- EXERCISE DETAILS -
Exactly reproduce the line containing "Viewport: 1306px width, 643px" and all later lines to the end of the entries, leaving the pictures out of your copy.

- DATA EXTRACTS -

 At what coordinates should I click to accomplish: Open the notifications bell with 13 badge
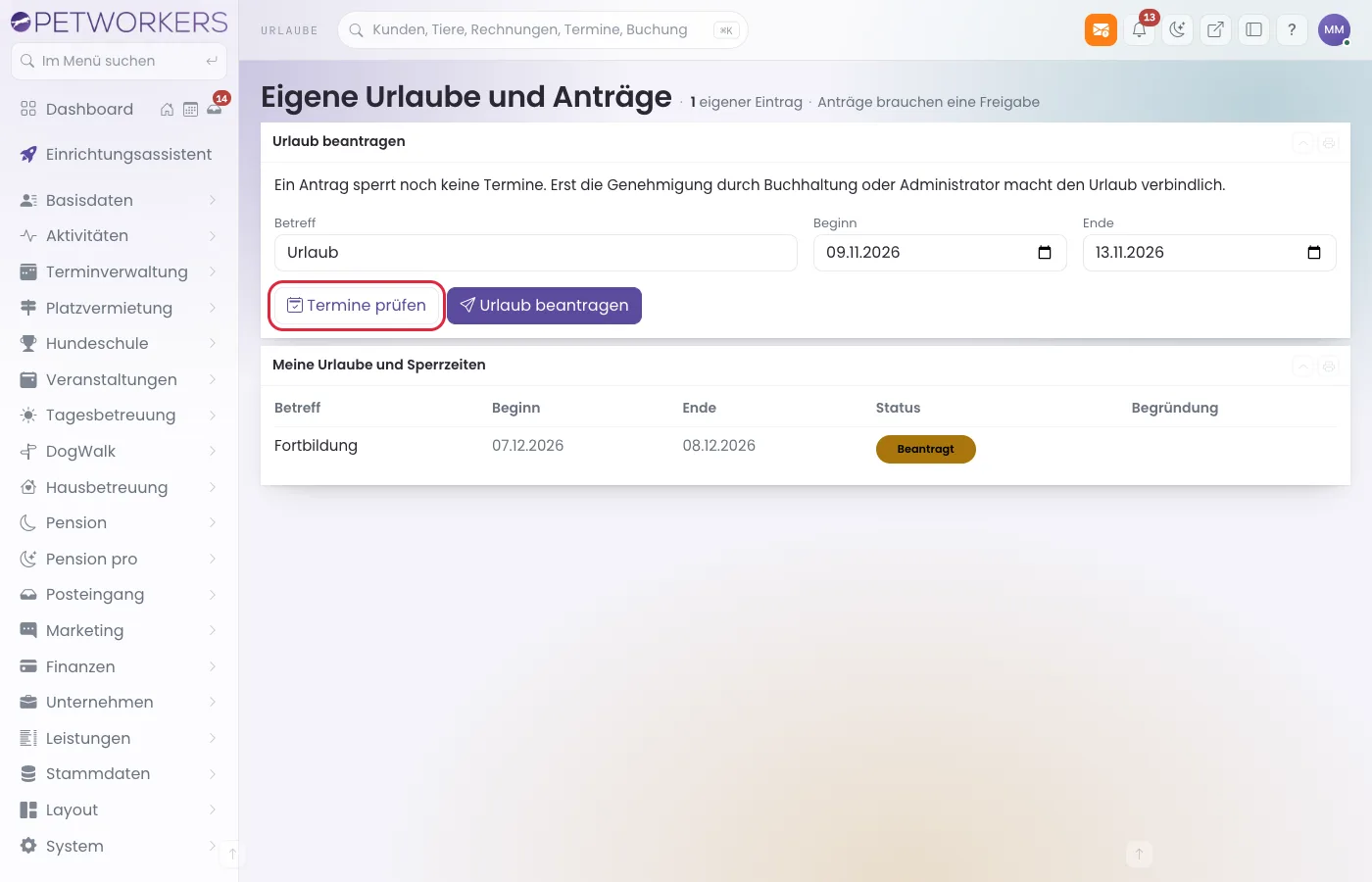(x=1140, y=29)
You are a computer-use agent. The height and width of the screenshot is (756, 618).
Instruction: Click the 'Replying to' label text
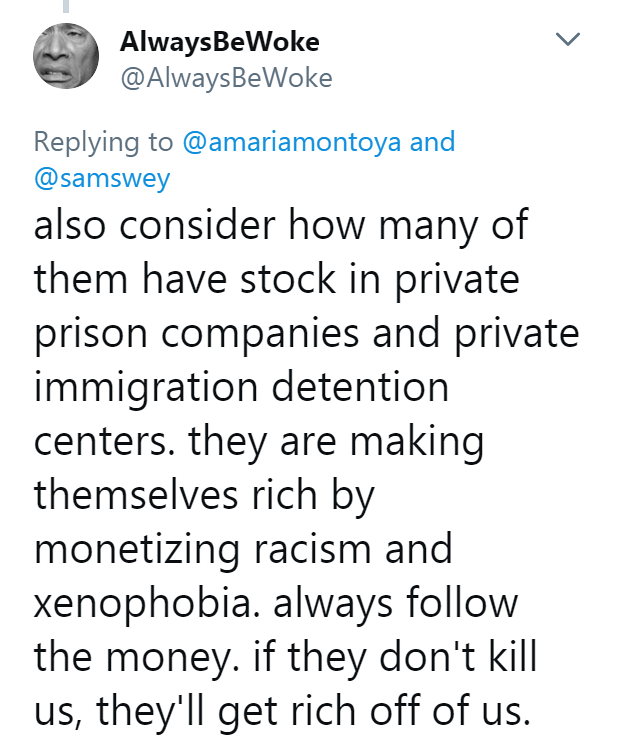(104, 141)
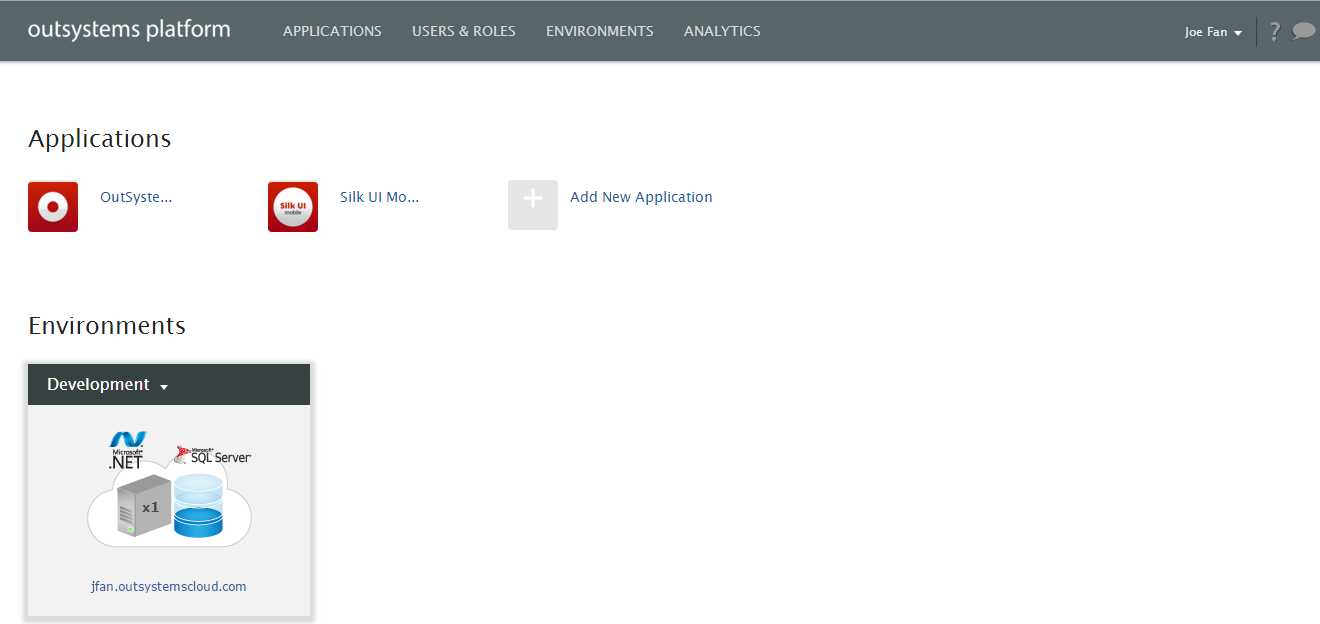Select the Add New Application link
Viewport: 1320px width, 624px height.
tap(641, 197)
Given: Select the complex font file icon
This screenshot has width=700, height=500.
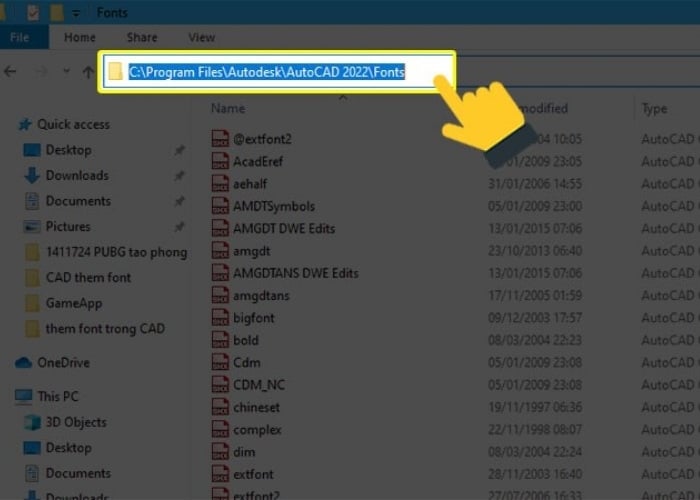Looking at the screenshot, I should [220, 430].
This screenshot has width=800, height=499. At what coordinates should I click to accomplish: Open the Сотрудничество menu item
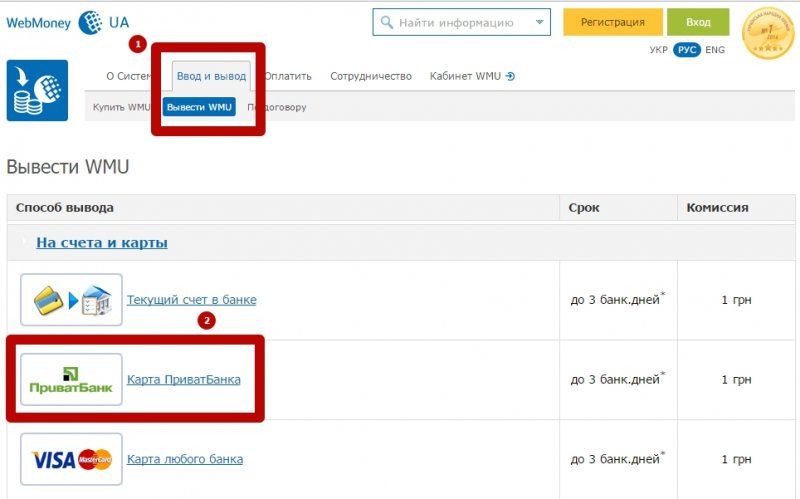[x=370, y=76]
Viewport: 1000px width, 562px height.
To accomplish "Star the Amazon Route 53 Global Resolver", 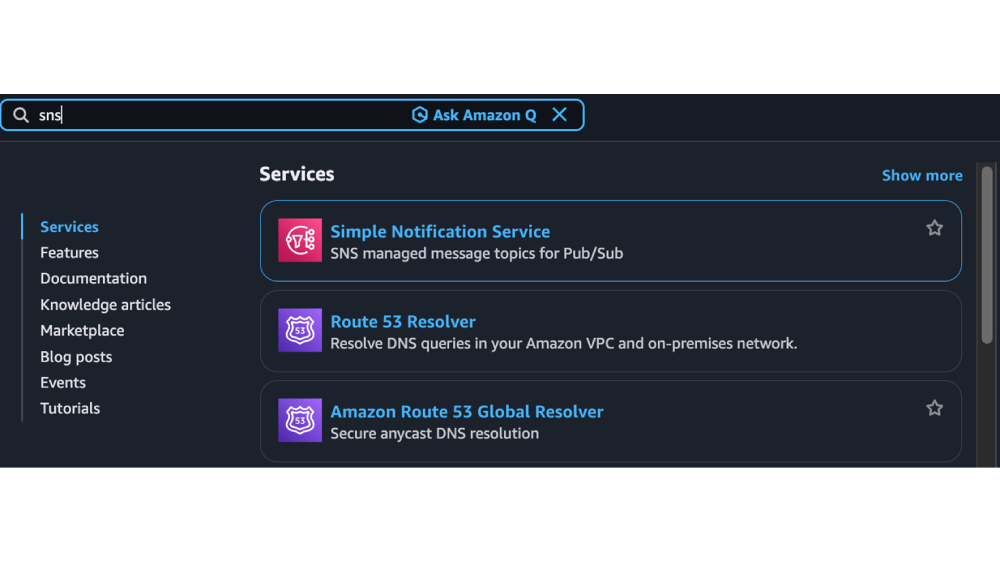I will click(934, 408).
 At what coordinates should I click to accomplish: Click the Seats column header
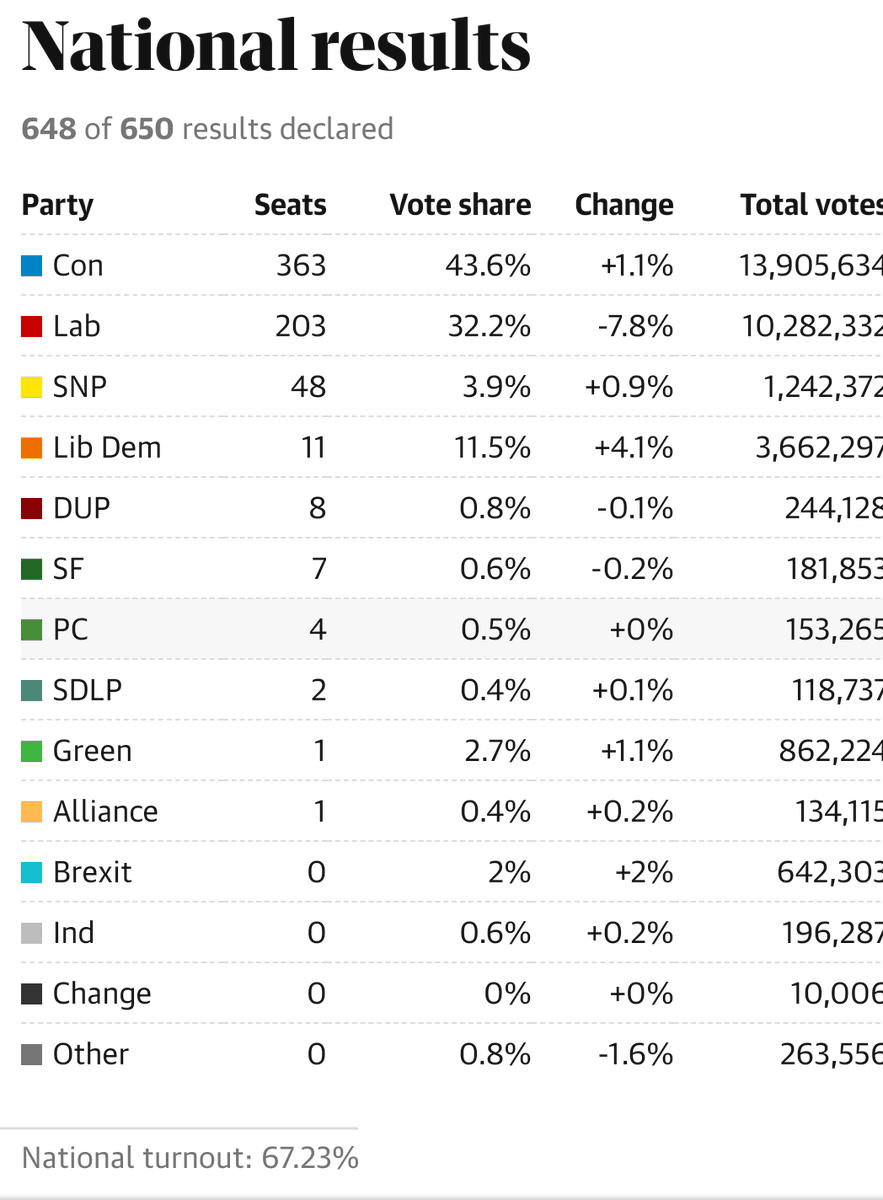[x=290, y=205]
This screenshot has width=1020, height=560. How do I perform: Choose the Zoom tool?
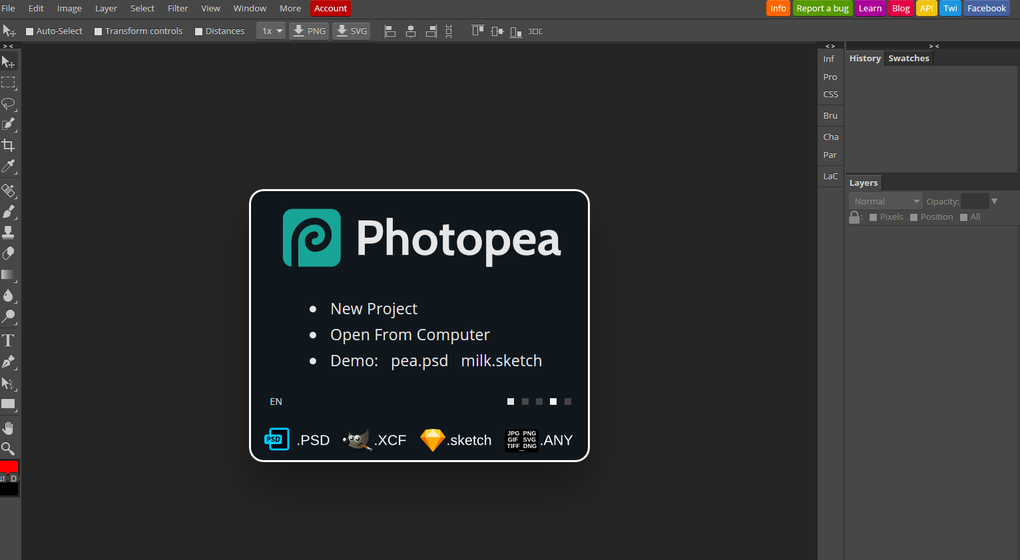8,449
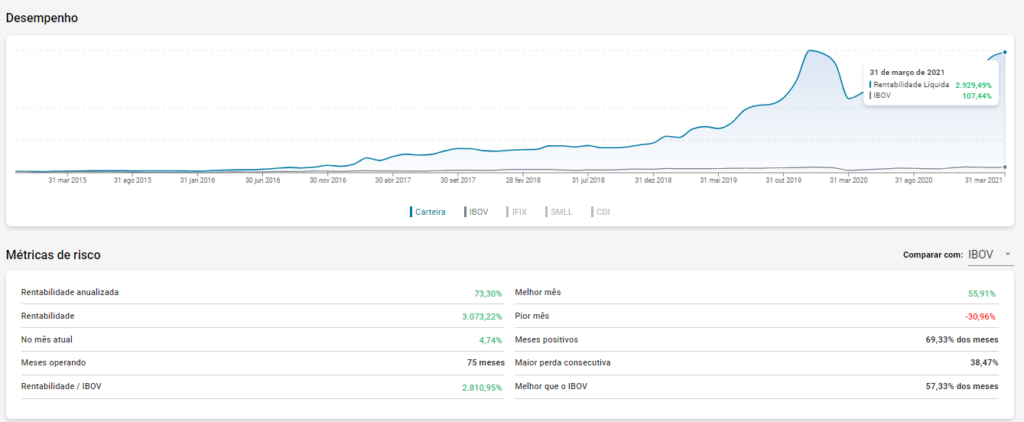
Task: Enable the IFIX benchmark in legend
Action: (x=518, y=212)
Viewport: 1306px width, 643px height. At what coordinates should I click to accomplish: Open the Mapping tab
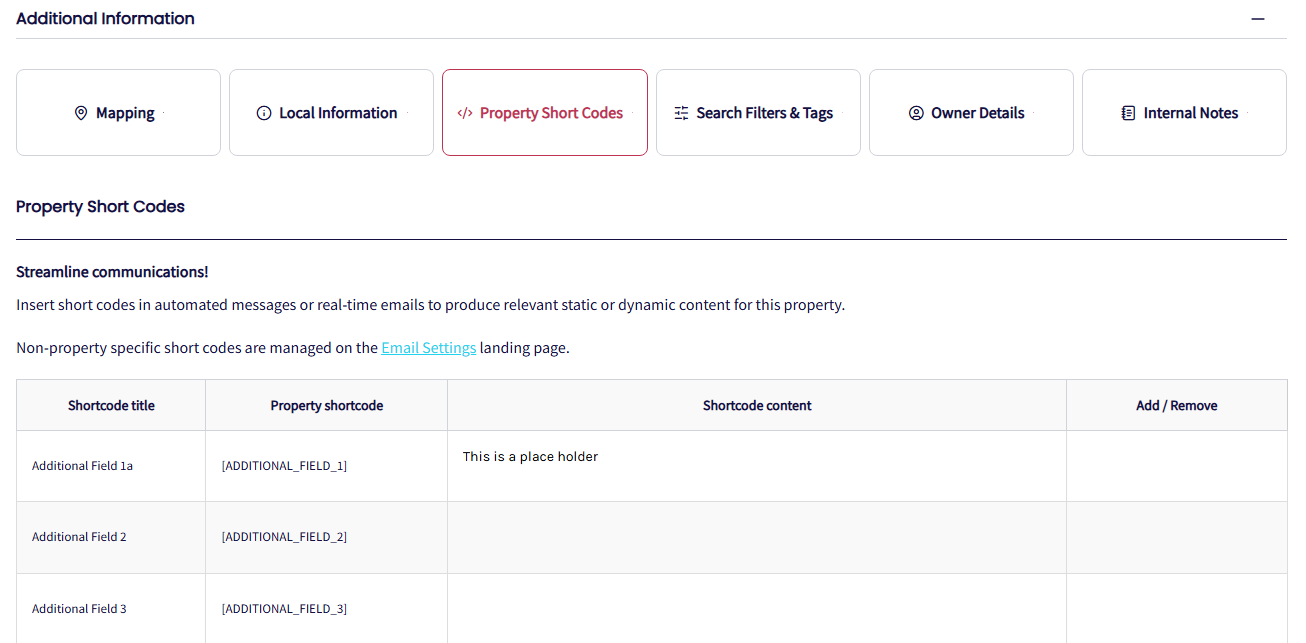point(119,113)
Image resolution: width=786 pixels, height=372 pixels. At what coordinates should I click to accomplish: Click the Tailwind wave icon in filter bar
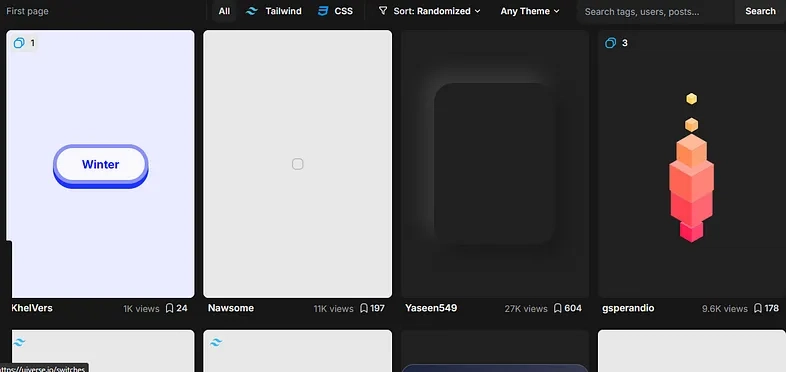coord(252,11)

- SOLUTION TO THIS PROBLEM -
Viewport: 1306px width, 643px height. At what coordinates should I click to accomplish: Open the Mapping tab
point(119,113)
Image resolution: width=786 pixels, height=372 pixels. At what coordinates should I click to accomplish: Click the Tailwind wave icon in filter bar
coord(252,11)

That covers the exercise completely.